# EXTRACT
----------

Right in front of the Tennant’s handlebars, though, is a shelf about two feet wide—the perfect plane on which a standard hardback book can rest ajar, its own gravity keeping its pages from arrhythmic flight. After Earthsea, I spent every Tennant session in the next month reading TJ-biography The Art of Power, followed by Michael Crichton’s Sphere, the only two books I can say I have read entirely “by vacuum.”
So my number-one criteria in looking for a new book was that it to stay open at 0.09 mph, meaning that it had to be thick and it had to hardback, which I know sounds like a kindergarten method of taxonomy, and you wouldn’t believe it but library catalogs will tell you all about publication date and where the book was printed and who edited it and which edition but they don’t tell you anything about the hardbackness of the book. (When I work for a library website aka never I will start a revolution in this thing.)
I went in person to browse. The Wheel of Time? It’s been on my list, so I grabbed it, but the only copy was a 4X6 paperback, and at ~800 pages I could already hear the Tennant explosively careening into a wall or an unsuspecting office secretary or something. I moved onto nonfiction, and there was David Foster Wallace’s A Supposedly Fun Thing I’ll Never Do Again. Tina Fey had nodded to it in Bossypants, and I had never read an essay collection all the way through before. And it was bound, hallelujah, in that cover the BYU library puts on books to keep them from getting worn, a titleless, heavy slab.
Wallace’s writing is powerfully panascopic; the topics of the collection’s seven essays are:
- Tennis/calculus
- The effect of television on fiction-writing
- The Indiana State Fair
- The poststructuralist criticism of H.L Hix
- The making of David Lynch’s Lost Highways
- The 79th best tennis player in the world, Michael Joyce
- One time he went on a cruise (the titular essay)

----------

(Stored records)
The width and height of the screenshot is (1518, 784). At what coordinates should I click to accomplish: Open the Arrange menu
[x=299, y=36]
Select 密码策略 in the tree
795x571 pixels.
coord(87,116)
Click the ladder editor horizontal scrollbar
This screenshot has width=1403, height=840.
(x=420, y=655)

----------

# REQUIRED WORK
1 – In the passage about reading on the Tennant, which two books does the writer say were read entirely "by vacuum"?
2 – Please continue the passage about reading on the Tennant, beginning right after its list of essays.

# RESPONSES PER TASK
1 – The Art of Power, a biography of TJ, and Michael Crichton's Sphere.

2 –
That diversity keeps you from ever getting tired of reading his brain, but then Wallace’s voice is so far from tiresome that he could have written seven essays about the phases of the moon and I still would have read them all. He’s funny, not with the precise craft of a Tina Fey joke, but with the underscoring electric current of a late night talk show. And he’s absurdly detailed, with a vocabulary that, for lack of a better way to say this, is huge.
When was the last time you saw anyone besides me reading an essay collection by the pool? Like the ballad, they are a now-neglected art form but still one of my favorites (obviously), because—and I’ve said this before—our generation writes them really well. Montaigne and Emerson have some cool ideas, but they lack the sense of precision, form, scope, and line that is pretty much a watermark for anything praiseworthy post-Berlin-Wall.
He can be a bit much, Wallace, to read all at once. 5/7 of the essays are >50 pages, and I think if I had read more than one a day I would have given up being an English major. (So many artistic flairs!) But Wallace is buoyant—for all of that dense vocabulary, the content is spread thin enough that his page-turn-velocity rivals Dan Brown’s.
Last word: read the first one, “Derivative Sport in Tornado Alley.” The rest are good, but this one is dang good, testing the limits of the art form. Set in the plains of Indiana, the essay harmonizes and counterpoints principles of tennis and calculus in a story from Wallace’s high school years. This one’s got gravitas, more than all the others, and it is obvious that Wallace can keep up with Donne, Herbert, Dryden, all those metaphysical guys.